Its typical Scottish Amicable Savings endowment earned a 5.8% return in 2013, while a typical Prudential endowment mortgage maturing in 2014 will have added 8% to its value in its final year.
"The payouts from Prudential compare favourably against other stronger with-profits providers such as Aviva and Legal & General and are hugely superior to the weaker providers such as Scottish Widows," sector expert Patrick Connolly of advisers Chase de Vere commented.
Prudential's 20-year £200 a month pension payout of £85,460 compares with Aviva at £84,921, Standard Life at £78,669, Legal & General at £78,544 and Scottish Widows at £70,863
Prudential's 25-year £50 a month endowment payout of £31,438 compares with Legal & General at £29,278, Aviva at £28,869, Standard Life at £27,304 and Scottish Widows at £25,842.
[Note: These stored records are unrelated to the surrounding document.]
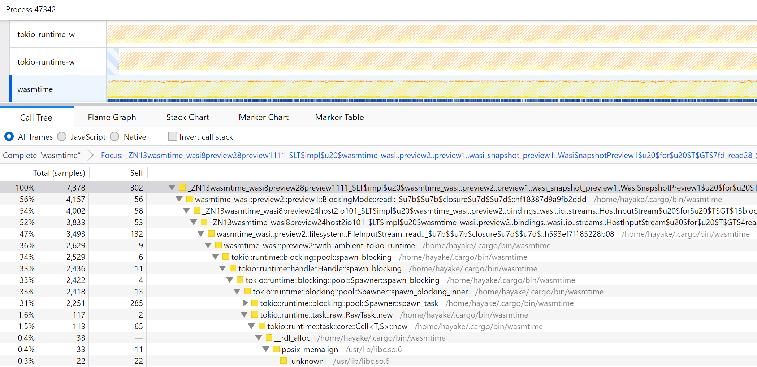
Task: Click yellow icon beside Spawner::spawn_task
Action: [255, 303]
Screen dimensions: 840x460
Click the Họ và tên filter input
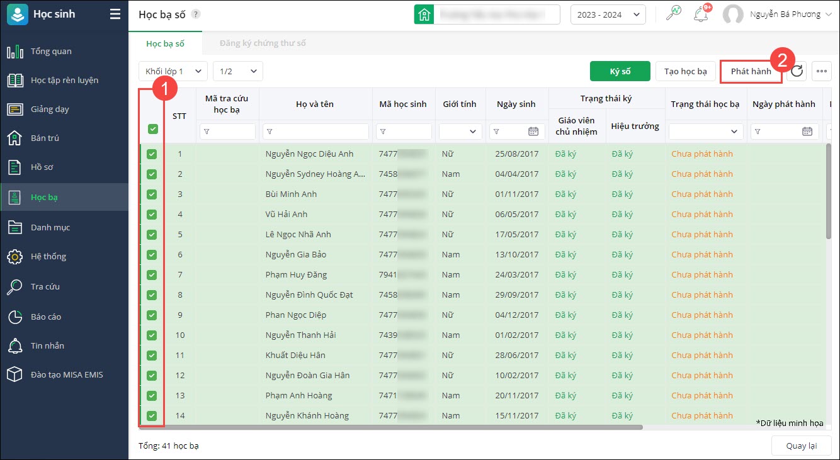315,132
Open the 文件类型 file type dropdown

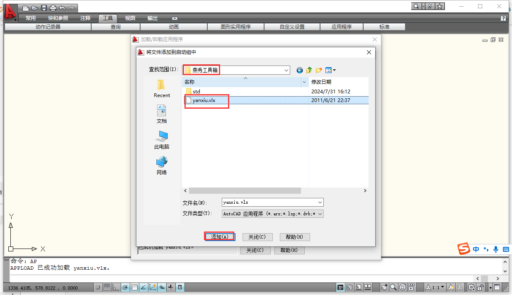[x=320, y=214]
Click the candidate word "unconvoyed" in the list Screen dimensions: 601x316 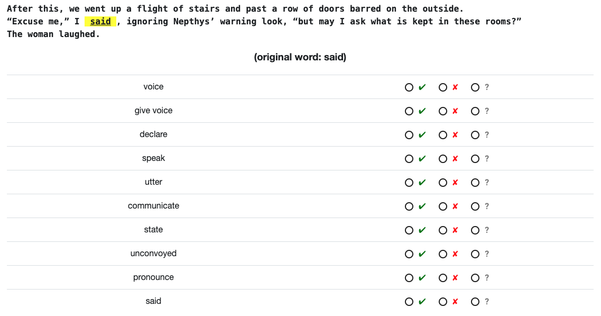[153, 254]
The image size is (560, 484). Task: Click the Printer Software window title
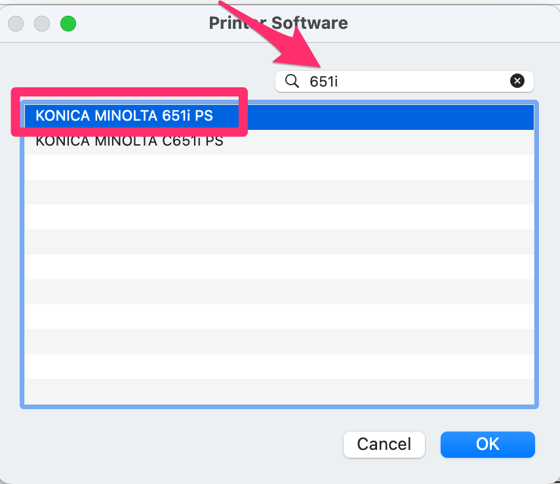[278, 24]
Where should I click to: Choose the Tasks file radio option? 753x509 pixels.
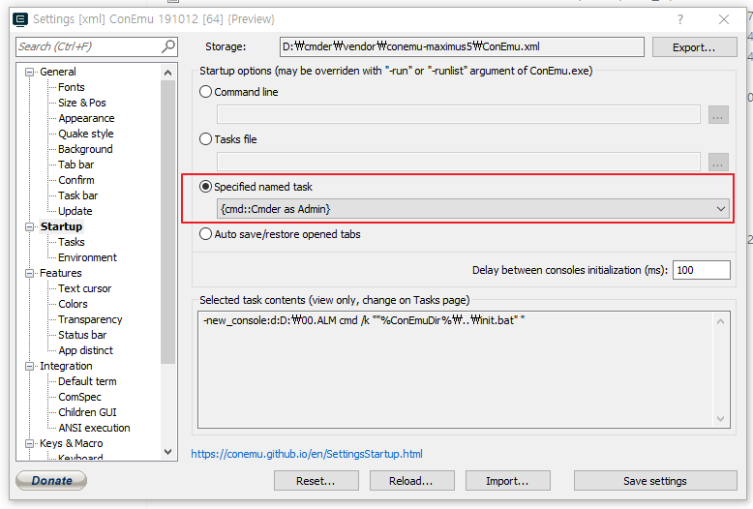(x=205, y=139)
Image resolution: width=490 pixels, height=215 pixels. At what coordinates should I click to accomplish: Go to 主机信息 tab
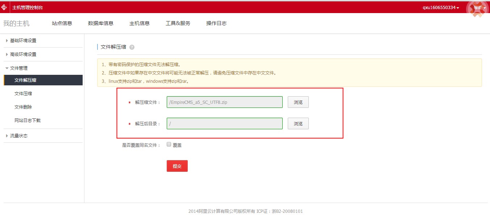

Some smaller closed funds can boast even better pay-outs, according to figures issued on Monday by Phoenix, whose stable includes three former Scottish life office funds. The 25-year Scottish Mutual endowment pay-out was £32,601 while the Scottish Provident policy matured at £36,739. Life Association of Scotland, however, achieved only £25,252. Most Phoenix funds have cut annual bonuses to zero though the Scottish Provident life fund paid 1.5%.
David Belsham, actuarial director at Prudential, said: "Our fund has consistently outperformed the market over the long-term and has given our customers better returns than many other investment options available."
Ned Cazalet, leading industry commentator, said: "Much of Prudential's with-profits fund investment performance has been used to enhance claim values over and above amounts contractually guaranteed. This is not always the case for some other with-profit providers who, because of onerous guarantees, are hamstrung in their ability to transmit investment returns to policyholders."
Prudential said its fund had delivered a return of 119.4% over 10 years, compared with the FTSE 100 index return of 116.6% and it continued to offer attractive annual bonus rates of 2% on the with-profits bond and personal pensions and 2.25% on corporate pensions.
Mr Connolly said: "While it is easy to be critical of with-profits investments, there are often good reasons why investors should retain existing policies. The financial strength of the product provider, their ability to invest in growth assets and their commitment to paying competitive bonuses and payouts should be important considerations. Prudential is the market leader in these respects."